И Терезина своим звучным голосом пропела мою канцону в простом церковном стиле, написанную для нее несколько дней назад. Я никогда и не думал, что она может так прозвучать. С какой-то удивительной силой звуки западали в душу, в моих глазах стояли слезы радости и восхищения, я схватил руку Терезины, тысячу и тысячу раз прижимал ее к своим губам, я поклялся никогда не расставаться с нею...
Лауретта недовольно, с затаенной завистью наблюдала за тем, как складывались мои отношения с Терезиной, но обойтись без меня не могла, потому что при всем своем искусстве не в состоянии была разучивать незнакомую ей музыку без посторонней помощи. Она плохо читала ноты и не соблюдала такт. Терезина же пела с листа, и ее чувство ритма было бесподобно. Лауретта никогда не проявляла свое дурное настроение и вспыльчивость так, как когда ей аккомпанировали. Все было ей неладно сопровождение она считала необходимым злом, ей надо было, чтобы клавира вообще не было слышно, играть надлежало только pianissimo и во всем уступать и потворствовать ей, каждый такт исполняя так, как показалось ей правильным вот в этот самый миг. Теперь же я стал решительно возражать ей, начал бороться с ее дурными привычками, я доказывал ей, что сопровождение должно быть энергичным, что поддерживать вокальную линию не значит неопределенно расплываться, забывая о тактовой черте. Терезина твердо выступала на моей стороне. Я сочинял только церковную музыку и любые соло писал исключительно для низкого голоса. Терезина любила читать мне нравоучения, однако я все терпеливо сносил, потому что у нее было больше знаний и (так казалось мне тогда) она лучше Лауретты разумела немецкую серьезность и сосредоточенность.

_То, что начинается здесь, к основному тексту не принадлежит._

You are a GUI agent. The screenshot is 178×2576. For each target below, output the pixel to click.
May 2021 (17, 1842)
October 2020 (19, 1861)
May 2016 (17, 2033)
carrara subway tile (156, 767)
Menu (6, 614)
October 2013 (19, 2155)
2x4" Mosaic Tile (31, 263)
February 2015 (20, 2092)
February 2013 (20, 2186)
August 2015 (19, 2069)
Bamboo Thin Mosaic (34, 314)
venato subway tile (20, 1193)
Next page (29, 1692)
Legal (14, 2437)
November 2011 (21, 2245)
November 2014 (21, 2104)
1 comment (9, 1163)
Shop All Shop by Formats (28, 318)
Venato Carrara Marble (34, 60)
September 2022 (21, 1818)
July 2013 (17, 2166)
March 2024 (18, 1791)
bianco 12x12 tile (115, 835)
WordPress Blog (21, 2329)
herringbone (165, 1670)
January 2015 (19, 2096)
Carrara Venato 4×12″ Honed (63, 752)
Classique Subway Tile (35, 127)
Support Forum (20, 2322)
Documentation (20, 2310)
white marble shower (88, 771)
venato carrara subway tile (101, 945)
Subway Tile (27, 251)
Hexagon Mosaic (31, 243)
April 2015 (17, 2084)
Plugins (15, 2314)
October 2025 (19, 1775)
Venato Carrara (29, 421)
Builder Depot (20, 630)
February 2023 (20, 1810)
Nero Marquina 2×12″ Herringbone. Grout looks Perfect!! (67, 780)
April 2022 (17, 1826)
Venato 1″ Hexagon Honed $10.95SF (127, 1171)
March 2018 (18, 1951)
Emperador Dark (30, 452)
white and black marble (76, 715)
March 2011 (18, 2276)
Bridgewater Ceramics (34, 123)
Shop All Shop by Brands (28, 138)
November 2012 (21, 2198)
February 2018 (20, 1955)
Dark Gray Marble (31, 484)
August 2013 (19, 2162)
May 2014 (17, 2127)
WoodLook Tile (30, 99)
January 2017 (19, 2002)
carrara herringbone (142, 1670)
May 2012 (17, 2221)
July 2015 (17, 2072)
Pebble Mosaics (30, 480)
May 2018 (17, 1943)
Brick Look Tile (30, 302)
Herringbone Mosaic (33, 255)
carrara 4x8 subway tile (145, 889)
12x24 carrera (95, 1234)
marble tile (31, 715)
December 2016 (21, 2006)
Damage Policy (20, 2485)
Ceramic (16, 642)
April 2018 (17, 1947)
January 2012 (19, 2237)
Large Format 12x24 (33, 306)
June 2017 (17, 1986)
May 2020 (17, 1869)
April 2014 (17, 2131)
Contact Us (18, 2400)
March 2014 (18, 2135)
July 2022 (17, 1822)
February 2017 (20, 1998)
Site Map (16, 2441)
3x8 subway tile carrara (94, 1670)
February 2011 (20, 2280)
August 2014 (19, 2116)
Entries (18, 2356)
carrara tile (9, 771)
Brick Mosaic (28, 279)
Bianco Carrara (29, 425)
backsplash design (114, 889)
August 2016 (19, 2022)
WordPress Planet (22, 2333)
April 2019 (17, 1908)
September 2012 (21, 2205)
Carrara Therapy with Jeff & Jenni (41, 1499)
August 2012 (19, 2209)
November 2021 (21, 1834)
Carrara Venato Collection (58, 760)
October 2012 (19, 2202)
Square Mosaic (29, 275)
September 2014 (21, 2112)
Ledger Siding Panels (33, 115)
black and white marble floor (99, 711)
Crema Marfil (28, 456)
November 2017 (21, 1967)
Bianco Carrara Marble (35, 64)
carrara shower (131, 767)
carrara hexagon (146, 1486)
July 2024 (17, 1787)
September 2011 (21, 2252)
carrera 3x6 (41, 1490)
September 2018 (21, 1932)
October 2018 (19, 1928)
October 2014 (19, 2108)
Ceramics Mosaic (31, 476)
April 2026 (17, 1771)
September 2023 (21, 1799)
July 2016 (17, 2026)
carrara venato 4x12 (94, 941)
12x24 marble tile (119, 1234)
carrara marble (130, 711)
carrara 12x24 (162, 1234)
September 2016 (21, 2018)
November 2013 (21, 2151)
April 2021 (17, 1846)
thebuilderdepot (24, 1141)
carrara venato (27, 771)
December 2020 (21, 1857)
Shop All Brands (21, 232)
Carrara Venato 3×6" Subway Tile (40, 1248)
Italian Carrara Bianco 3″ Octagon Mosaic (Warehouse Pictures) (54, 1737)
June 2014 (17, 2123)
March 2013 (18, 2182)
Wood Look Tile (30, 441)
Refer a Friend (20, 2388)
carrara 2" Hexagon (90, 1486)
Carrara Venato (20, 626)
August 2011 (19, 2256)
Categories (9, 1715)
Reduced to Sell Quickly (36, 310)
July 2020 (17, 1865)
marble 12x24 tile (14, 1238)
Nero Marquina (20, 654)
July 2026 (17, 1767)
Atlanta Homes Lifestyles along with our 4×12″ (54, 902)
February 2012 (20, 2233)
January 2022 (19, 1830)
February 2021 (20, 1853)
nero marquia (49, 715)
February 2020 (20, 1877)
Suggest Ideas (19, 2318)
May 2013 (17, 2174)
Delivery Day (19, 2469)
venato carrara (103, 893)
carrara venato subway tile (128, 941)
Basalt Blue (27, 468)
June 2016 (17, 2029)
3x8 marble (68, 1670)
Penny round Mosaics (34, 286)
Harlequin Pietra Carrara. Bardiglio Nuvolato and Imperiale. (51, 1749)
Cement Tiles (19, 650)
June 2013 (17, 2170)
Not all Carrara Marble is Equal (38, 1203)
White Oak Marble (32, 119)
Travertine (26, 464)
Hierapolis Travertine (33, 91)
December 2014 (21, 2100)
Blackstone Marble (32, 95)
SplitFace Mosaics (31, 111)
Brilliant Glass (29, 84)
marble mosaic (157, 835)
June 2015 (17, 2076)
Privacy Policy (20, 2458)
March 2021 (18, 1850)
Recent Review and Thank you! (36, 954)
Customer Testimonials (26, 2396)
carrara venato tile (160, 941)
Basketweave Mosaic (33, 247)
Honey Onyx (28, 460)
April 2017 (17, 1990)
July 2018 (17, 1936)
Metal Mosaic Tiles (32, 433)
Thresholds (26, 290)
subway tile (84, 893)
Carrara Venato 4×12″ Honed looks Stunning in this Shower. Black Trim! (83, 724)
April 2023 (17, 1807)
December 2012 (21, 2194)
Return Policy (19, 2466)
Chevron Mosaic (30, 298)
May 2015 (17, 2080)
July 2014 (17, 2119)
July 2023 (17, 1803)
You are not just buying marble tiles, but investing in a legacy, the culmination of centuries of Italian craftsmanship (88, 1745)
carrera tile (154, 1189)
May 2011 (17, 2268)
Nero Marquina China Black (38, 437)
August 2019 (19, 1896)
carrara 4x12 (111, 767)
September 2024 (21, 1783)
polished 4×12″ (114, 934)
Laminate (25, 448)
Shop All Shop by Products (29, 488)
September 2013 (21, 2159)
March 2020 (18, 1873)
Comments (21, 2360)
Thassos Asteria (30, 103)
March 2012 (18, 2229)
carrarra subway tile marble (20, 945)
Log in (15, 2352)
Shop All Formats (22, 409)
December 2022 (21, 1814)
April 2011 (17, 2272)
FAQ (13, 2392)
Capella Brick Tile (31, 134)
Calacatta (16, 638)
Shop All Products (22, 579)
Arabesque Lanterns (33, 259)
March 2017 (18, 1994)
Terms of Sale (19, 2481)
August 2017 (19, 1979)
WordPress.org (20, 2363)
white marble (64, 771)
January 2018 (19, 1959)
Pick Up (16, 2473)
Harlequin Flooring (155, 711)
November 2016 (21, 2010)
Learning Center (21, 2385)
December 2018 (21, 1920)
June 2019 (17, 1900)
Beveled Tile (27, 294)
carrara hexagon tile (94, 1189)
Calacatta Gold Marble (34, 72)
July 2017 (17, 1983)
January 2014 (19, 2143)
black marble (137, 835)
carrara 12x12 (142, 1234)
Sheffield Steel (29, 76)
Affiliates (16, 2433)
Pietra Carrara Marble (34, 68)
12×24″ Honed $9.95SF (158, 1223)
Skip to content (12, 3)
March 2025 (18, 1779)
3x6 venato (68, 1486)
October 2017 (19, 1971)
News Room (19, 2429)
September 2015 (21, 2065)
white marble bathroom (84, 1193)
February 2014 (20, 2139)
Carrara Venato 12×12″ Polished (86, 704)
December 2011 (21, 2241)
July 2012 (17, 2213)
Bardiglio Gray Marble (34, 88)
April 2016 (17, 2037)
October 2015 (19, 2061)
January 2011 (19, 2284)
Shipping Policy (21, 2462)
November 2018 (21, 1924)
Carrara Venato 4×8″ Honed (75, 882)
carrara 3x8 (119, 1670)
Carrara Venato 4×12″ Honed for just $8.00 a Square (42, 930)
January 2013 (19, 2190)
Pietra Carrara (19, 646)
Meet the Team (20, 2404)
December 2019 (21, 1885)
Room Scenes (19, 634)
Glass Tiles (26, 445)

Мы странствовали по Южной Германии. В одном небольшом городке нам повстречался итальянский тенор - он из Милана перебирался в Берлин. Мои дамы были без ума от своего соотечественника, он никак не желал разлучаться с ними и больше держался Терезины, а я, к великому своему огорчению, был обречен играть вовсе второстепенную роль. Однажды с партитурой в руках я только хотел было войти в комнату, как вдруг услышал, что обе дамы оживленно разговаривают с тенором. Произнесли мое имя - я насторожился и прислушался. Теперь я уже знал итальянский настолько, чтобы не пропустить мимо ушей ни слова. Лауретта рассказывала о трагическом инциденте, когда я прервал ее трель, не вовремя подав знак к вступлению. "Asino tedesco"*, - воскликнул тенор; я почувствовал, что мне следовало войти в комнату и выбросить итальянского комедианта за окно, но я промешкал. Лауретта продолжала: меня будто бы собирались немедленно прогнать, и только мои слезные мольбы вынудили их терпеть меня из сострадания, потому что я хотел учиться у них пению. К немалому моему удивлению Терезина подтвердила сказанное:
______________
* Немецкий осел (ит.).
- Доброе дитя, - прибавила она, - теперь он влюблен в меня по уши и всю музыку пишет для альта. У него есть талант, но ему еще предстоит преодолеть присущую немцам неловкость, неповоротливость. Надеюсь еще воспитать из него композитора, который напишет для меня что-нибудь складное - ведь для альта пишут мало, - а потом пусть себе идет на все четыре стороны. Своими томительными вздохами он немало мне надоел, кроме того он досаждает мне своими сочинениями, которые пока что никуда не годятся.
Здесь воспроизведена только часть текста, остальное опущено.